Pricing then was modest—kits for about $40, assembled units $60—but the impact was wider than the cost: several hundred units were sold, a few overseas, and at least one made it into a space shuttle experiment as a temperature monitor (even when the main experiment didn’t go to plan). Alger’s story demonstrates how low-cost sensors + simple interfacing can turn a home microcomputer into a capable data-logger or robot sensor hub.
You can read more about Alger and the VOTEM here.
We talked robots
What started as a suggestion to “talk about robots” quickly evolved into a rich conversation connecting Timex/Sinclair machines (ZX81, TS1000) to early robotics projects, homebrew interfaces, and modern hardware hacks.
Bruce Taylor’s Henry robot—originally documented in Sync magazine—was a centerpiece of our retro-robotics discussion. Henry combined a ZX81/TS1000 (with a memory expansion) and custom interface electronics to control actuators, bump switches, and other sensors inside a plastic dome. Bruce’s design emphasized repurposed parts, simple relay and motor control, and real-world behavior like bump-and-reverse logic.

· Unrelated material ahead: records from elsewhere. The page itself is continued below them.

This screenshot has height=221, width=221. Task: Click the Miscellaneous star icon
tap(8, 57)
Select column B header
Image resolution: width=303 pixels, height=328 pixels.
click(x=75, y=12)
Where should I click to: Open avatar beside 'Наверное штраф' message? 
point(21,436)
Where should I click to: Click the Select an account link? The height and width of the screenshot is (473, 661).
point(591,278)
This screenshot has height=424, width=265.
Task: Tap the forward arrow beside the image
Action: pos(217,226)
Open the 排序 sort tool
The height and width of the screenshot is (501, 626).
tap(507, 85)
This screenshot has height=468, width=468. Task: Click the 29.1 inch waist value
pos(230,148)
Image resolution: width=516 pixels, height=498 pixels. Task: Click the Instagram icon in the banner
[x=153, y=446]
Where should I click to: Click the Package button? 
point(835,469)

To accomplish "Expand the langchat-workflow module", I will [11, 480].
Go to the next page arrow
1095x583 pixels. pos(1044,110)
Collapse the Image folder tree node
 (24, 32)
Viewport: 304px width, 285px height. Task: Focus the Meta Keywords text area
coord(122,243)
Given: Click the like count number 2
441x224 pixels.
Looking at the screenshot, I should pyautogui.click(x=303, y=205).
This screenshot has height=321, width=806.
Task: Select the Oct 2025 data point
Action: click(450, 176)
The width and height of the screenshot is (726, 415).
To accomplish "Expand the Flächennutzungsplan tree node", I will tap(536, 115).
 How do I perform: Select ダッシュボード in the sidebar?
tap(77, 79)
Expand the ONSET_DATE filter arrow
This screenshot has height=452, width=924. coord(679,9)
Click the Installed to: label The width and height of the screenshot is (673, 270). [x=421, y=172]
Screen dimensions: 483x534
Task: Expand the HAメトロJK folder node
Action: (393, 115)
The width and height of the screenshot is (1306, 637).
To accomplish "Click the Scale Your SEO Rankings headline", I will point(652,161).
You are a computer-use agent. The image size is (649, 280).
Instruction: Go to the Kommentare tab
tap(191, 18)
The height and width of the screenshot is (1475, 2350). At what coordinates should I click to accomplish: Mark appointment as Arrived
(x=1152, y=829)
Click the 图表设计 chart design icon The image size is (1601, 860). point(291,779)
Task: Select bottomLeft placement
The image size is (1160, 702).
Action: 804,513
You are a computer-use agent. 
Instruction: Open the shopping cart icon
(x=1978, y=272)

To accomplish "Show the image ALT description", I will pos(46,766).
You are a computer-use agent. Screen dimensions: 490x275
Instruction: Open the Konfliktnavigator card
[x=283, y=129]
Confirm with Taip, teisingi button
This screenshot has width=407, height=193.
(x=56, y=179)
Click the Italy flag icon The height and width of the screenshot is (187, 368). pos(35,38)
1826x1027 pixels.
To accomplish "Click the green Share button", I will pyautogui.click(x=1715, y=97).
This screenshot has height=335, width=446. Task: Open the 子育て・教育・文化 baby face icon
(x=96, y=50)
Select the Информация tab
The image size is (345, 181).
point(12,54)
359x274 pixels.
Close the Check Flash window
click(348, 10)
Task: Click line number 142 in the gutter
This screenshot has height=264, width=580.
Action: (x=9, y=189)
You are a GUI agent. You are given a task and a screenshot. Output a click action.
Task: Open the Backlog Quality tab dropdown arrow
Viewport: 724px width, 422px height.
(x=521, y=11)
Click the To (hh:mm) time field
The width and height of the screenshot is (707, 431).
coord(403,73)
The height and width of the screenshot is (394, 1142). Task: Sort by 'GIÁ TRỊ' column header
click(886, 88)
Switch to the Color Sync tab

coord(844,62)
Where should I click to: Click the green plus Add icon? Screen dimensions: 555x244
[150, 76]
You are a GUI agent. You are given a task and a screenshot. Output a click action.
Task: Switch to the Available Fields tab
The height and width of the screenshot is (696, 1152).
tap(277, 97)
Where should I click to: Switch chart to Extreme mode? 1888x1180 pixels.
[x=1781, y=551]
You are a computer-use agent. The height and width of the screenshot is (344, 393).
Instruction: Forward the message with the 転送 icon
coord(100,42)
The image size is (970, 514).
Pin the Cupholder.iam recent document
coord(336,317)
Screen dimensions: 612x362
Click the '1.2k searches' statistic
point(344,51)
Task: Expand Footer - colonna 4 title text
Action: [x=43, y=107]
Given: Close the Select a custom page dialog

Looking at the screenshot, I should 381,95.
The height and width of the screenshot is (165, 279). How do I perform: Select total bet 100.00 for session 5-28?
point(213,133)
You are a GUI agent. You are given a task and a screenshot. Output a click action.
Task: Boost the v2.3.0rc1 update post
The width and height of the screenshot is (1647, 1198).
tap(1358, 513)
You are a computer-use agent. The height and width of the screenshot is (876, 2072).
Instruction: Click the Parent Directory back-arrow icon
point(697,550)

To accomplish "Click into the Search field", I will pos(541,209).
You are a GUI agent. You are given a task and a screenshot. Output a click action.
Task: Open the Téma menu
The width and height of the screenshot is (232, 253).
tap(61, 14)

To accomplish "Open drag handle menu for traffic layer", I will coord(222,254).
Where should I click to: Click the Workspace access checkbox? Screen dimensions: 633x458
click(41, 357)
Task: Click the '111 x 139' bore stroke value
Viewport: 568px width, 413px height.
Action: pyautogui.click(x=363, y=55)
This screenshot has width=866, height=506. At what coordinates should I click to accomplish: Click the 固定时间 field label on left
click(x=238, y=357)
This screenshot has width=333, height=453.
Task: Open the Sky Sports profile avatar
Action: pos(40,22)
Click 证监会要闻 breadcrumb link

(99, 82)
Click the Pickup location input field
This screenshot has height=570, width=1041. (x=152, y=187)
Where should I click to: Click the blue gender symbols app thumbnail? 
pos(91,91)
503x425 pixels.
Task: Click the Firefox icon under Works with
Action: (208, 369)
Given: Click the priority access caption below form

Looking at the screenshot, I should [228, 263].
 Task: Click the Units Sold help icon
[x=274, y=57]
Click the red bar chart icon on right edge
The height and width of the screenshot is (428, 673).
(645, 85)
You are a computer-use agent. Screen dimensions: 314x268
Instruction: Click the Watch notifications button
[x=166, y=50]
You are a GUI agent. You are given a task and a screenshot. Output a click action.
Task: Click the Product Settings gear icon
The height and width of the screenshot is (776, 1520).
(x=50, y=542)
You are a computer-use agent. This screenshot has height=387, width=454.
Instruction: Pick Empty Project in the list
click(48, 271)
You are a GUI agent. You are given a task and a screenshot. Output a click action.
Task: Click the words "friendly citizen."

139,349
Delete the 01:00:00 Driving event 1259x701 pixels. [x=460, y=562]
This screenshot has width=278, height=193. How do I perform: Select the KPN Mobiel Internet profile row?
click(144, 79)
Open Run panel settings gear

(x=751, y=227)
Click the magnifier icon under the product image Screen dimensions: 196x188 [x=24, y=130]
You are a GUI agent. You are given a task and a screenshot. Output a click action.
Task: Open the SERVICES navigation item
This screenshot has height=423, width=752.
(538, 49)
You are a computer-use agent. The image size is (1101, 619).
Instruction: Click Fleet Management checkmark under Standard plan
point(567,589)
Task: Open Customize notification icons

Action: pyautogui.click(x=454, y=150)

Key interface hardware included the RX81 board (an I/O interface that provided latched inputs and outputs) and expansion boards from small companies. In modern terms, RX81-equivalent functionality is what we now accomplish with microcontrollers and GPIO expanders.
We also took a deep dive into Hobby Robot’s robots—built from flower pots, drip trays, consumer speakers, and surplus motors. The designs reminded us that early hobby robotics often traded polish for cost-effectiveness. These projects showed that building a robot is often as much about creative sourcing and mechanical ingenuity as it is about electronics.
More details about robotics built using the Timex/Sinclair computers.
Carl Miles’ modern TS1000 reworking: expansion boards, audio, VGA, and RAM
Carl walked through his ambitious rework of the TS1000/ZX81 architecture. His goal: keep the original form factor while adding modern conveniences. Highlights include:
– Full-size keyboard case integration to replace membrane keyboards.
– Programmable joystick ports that can be remapped for older game and robotics software.
– ZX Wespy VGA generator using ESP32 to sniff video outputs and produce clean VGA output.
– Audio via AY-family chips (bringing the sound chip from the color machines to the TS1000), plus SD-card or Wi‑Fi-based file systems to avoid tapes.
– Massive memory expansions (hundreds of KB) and battery-backed RAM slots to preserve state without cassette hassles.
Carl is producing both a board that entirely replaces the original motherboard (fit into an original case) and an expansion board that sandwiches onto an existing TS1000 to add features like joystick ports, sound, and RAM. For robot builders, these kinds of expansions make old machines far more usable as controllers for sensors, motors, and modern peripherals.